Abstract

The impact of ultraviolet-B (UV-B) treatment on oxidative stress, cold damage, and antioxidant enzymes and the role of the UV-B photoreceptor SlUVR8 in tomatoes during cold storage were investigated. Mature-green tomato fruit were irradiated with 1, 10, or 100 μmol m−2 s-1 UV-B for 1, 3, or 6 h respectively before cold-storage. The chilling injury index (CI), H2O2, O2−, ion leakage, and malondialdehyde (MDA) content in tomatoes stored at 2 ℃ increased during storage, while irradiation with 10 μmol m−2 s-1 UV-B for 3 h before storage significantly reduced H2O2 and O2−, membrane damage and chilling injury. Expression of CuZuSOD, FeSOD and CAT1 and the activities of their encoded enzymes superoxide dismutase (SOD) and catalase (CAT) were markedly raised in UV-B-pre-irradiated tomatoes and correlated significantly with the reductions in H2O2, O2−, ion leakage, MDA, and CI, which suggested that UV-B pre-irradiation might exert its effects by activating the antioxidant enzymes. Silencing SlUVR8 dramatically counteracted the UV-B-mediated effects on enzyme expression while the contents of H2O2, O2−, ion leakage, MDA, together with the CI in SlUVR8-silenced tomatoes were significantly higher.
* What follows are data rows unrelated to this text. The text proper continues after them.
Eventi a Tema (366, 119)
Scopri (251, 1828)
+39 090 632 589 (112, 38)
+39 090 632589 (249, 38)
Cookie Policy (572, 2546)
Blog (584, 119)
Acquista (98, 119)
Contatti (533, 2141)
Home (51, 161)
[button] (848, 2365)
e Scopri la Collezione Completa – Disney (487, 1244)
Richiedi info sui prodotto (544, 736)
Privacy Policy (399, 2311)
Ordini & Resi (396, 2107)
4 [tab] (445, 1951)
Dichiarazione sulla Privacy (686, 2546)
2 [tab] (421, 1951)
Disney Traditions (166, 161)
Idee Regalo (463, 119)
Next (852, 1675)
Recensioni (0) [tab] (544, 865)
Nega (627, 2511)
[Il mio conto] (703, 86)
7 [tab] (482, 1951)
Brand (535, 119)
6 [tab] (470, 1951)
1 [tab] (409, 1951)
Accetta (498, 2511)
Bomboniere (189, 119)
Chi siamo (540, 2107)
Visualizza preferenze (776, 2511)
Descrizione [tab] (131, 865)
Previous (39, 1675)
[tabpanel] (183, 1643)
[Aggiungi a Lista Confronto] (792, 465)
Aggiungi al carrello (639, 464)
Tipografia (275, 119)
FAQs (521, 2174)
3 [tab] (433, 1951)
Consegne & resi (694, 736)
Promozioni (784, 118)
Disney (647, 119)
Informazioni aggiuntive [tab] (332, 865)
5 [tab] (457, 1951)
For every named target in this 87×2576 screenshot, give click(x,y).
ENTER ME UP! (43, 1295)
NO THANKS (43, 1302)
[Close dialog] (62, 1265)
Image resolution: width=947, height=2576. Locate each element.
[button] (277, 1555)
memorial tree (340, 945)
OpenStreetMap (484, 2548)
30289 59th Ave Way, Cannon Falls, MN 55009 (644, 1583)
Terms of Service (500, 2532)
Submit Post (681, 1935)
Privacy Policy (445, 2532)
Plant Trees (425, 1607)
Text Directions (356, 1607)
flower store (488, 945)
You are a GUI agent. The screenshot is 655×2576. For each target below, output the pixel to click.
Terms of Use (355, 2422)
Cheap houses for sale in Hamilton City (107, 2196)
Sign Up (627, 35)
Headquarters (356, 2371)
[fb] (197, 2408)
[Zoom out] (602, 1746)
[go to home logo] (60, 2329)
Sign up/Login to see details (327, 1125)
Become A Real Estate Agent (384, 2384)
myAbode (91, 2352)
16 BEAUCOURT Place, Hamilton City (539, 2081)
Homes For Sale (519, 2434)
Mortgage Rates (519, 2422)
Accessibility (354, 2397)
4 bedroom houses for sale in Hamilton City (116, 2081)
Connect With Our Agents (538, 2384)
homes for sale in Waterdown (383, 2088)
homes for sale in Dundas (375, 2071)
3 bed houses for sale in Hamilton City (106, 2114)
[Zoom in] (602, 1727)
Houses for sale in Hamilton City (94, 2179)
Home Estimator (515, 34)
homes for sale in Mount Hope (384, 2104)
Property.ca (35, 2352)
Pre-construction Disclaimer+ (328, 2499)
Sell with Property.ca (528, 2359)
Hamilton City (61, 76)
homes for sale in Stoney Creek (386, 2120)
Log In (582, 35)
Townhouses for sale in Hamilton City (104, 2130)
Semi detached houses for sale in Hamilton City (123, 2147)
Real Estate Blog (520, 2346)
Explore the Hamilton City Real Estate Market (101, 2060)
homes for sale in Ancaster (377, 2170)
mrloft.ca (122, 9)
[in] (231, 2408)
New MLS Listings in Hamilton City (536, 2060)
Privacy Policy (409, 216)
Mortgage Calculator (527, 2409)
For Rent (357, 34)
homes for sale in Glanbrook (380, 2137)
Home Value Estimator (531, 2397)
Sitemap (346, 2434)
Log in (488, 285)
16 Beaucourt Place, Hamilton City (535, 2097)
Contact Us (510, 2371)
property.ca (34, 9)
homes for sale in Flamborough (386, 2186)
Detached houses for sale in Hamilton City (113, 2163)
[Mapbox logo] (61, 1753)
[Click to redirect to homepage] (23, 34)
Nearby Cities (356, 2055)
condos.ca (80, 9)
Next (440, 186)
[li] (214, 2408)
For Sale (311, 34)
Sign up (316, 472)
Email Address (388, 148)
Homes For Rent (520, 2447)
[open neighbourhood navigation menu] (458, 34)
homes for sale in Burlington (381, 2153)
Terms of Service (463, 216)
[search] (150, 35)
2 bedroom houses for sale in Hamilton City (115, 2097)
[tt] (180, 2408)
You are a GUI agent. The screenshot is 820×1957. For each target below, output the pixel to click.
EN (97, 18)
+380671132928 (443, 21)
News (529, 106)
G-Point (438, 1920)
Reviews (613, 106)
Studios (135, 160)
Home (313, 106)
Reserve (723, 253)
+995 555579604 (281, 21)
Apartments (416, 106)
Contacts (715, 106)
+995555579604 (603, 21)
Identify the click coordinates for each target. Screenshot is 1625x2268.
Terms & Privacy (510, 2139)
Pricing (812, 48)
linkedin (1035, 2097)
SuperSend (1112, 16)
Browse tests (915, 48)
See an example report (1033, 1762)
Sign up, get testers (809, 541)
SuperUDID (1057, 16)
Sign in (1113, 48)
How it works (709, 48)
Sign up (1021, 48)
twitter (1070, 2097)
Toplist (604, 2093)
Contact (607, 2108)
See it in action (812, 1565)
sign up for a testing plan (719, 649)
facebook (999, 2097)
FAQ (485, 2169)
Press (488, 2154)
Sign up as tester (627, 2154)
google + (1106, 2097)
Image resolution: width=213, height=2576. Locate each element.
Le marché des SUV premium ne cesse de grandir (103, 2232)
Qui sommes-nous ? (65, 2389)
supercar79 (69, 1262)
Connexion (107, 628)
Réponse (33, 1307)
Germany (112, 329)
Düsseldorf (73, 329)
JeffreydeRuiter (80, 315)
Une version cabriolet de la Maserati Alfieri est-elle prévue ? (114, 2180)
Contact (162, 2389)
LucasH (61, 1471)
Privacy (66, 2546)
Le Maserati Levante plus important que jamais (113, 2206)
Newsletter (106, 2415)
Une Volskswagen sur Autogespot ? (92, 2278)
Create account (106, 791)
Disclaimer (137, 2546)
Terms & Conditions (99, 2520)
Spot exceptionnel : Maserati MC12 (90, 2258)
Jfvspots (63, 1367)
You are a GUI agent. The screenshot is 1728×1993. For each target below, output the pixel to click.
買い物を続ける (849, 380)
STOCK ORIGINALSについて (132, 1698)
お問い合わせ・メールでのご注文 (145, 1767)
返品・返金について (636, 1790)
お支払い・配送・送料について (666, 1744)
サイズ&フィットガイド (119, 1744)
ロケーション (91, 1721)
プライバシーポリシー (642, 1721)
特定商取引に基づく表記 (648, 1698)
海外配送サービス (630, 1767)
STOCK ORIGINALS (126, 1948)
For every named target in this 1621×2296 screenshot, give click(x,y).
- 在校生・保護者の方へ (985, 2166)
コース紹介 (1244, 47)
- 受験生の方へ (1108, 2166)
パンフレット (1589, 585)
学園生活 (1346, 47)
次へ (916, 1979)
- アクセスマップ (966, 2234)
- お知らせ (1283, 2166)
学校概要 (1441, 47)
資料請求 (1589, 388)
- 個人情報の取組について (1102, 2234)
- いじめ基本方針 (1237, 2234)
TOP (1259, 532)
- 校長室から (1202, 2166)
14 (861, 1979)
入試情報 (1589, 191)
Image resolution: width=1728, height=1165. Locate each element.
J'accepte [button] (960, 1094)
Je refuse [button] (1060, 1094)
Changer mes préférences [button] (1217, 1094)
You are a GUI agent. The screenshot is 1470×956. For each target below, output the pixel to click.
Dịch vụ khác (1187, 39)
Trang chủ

The data showed that silencing of SlUVR8 not only suppressed UV-B-activated SOD and CAT expression, but also prevented UV-B-alleviated oxidative stress and chilling injury. The findings indicated that SlUVR8 was required for UV-B-induced cold tolerance in tomato fruit and demonstrated that UV-B irradiation before cold storage activated SOD and CAT in an SlUVR8-dependent manner.